Creating local tables of vd17 normalized years, genres, languages
and id.
vd17_normalized_years_local <- vd17_normalized_years_a %>%
collect()
vd17_genres_local <- vd17_genres_a %>%
collect()
vd17_normalized_langs_local <- vd17_normalized_langs_a %>%
collect()
vd17_id_local <- vd17_id_a %>%
collect()
FBS publications by year for members (links of interest).
The below plot depicts the number of publications (plus cumulative
distribution) by FBS members by year for links of interest.
publications_fbs <- fbs_links_of_interest_local %>%
left_join(vd17_normalized_years_local, by = c("record_number")) %>%
filter(normalized_year >= 1600, normalized_year <= 1700) %>%
filter(nchar(normalized_year)==4)%>%
select (record_number,normalized_year,vd17_id,title,Member_number_new,First_name_new,Last_name_new,Society_name,Estimated_admission_year,Estimated_DOD,GND,role2,field_code)
pub_fbs <-publications_fbs %>%
group_by(normalized_year) %>%
summarize(records = n_distinct(record_number), .groups = "drop") %>%
mutate(phase = case_when(
normalized_year < 1617 ~ "< 1617",
normalized_year >= 1617 & normalized_year <= 1650 ~ "phase 1",
normalized_year >= 1651 & normalized_year <= 1667 ~ "phase 2",
normalized_year >= 1668 & normalized_year <= 1682 ~ "phase 3",
normalized_year > 1682 ~ "> 1682"
))
ggplot(pub_fbs,aes(x=normalized_year, y=records, color = phase)) +
geom_step()+
xlab("Year") + ylab("FBS-Publications(links of interest)")+
scale_x_continuous(breaks = seq(1000, 2000, by = 5))+
theme_hsci_discrete()+
theme(axis.text.x=element_text(angle=90,hjust=1,vjust=0.5))

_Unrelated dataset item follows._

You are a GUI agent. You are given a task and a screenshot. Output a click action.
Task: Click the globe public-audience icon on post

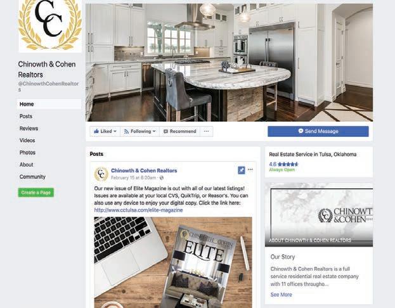162,178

cumulative_frequencies_pub <- pub_fbs %>%
arrange(normalized_year) %>%
mutate(cum_frequency=cumsum(records))%>%
mutate(phase = case_when(
normalized_year < 1617 ~ "< 1617",
normalized_year >= 1617 & normalized_year <= 1650 ~ "phase 1",
normalized_year >= 1651 & normalized_year <= 1667 ~ "phase 2",
normalized_year >= 1668 & normalized_year <= 1682 ~ "phase 3",
normalized_year > 1682 ~ "> 1682"
))
ggplot(cumulative_frequencies_pub, aes(x=normalized_year, y=cum_frequency)) +
geom_step()+
xlab("Year") + ylab("FBS-Publications-CD (links of interest)")+
scale_x_continuous(breaks = seq(1000, 2000, by = 5))+
theme_hsci_discrete()+
theme(axis.text.x=element_text(angle=90,hjust=1,vjust=0.5))

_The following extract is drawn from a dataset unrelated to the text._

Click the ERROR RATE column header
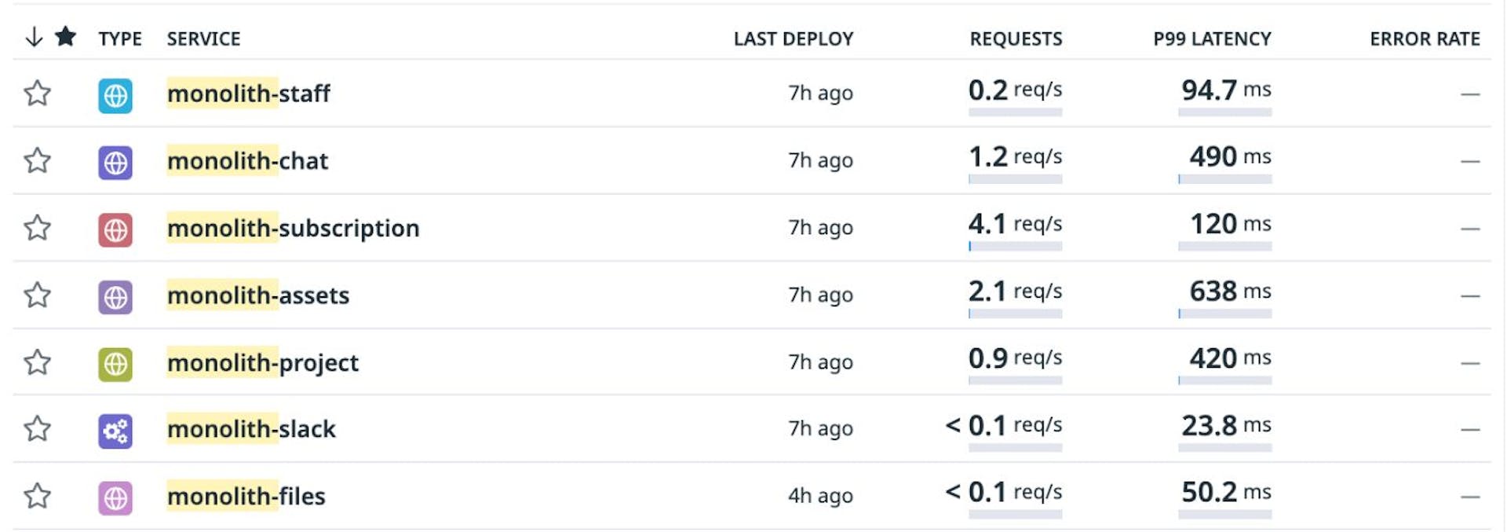 pos(1425,39)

FBS publications by year for all members.
The below plot depicts the number of publications (plus cumulative
distribution) by whole FBS members by year.

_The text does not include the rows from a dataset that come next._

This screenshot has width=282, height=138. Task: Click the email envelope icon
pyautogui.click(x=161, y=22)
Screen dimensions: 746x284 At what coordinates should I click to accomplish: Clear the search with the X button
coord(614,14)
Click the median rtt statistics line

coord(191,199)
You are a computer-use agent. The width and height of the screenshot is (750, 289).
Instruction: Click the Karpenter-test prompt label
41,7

publications_fbs_all <- fbs_all_links_local %>%
left_join(vd17_normalized_years_local, by = c("record_number")) %>%
filter(normalized_year >= 1600, normalized_year <= 1700) %>%
filter(nchar(normalized_year)==4)%>%
select (record_number,normalized_year,vd17_id,title,Member_number_new,First_name_new,Last_name_new,Society_name,Estimated_admission_year,Estimated_DOD,GND,role2,field_code)
pub_fbs_all <-publications_fbs_all %>%
group_by(normalized_year) %>%
summarize(records = n_distinct(record_number), .groups = "drop") %>%
mutate(phase = case_when(
normalized_year < 1617 ~ "< 1617",
normalized_year >= 1617 & normalized_year <= 1650 ~ "phase 1",
normalized_year >= 1651 & normalized_year <= 1667 ~ "phase 2",
normalized_year >= 1668 & normalized_year <= 1682 ~ "phase 3",
normalized_year > 1682 ~ "> 1682"
))
ggplot(pub_fbs_all,aes(x=normalized_year, y=records, color = phase)) +
geom_step()+
xlab("Year") + ylab("FBS-Publications (all)")+
scale_x_continuous(breaks = seq(1000, 2000, by = 5))+
theme_hsci_discrete()+
theme(axis.text.x=element_text(angle=90,hjust=1,vjust=0.5))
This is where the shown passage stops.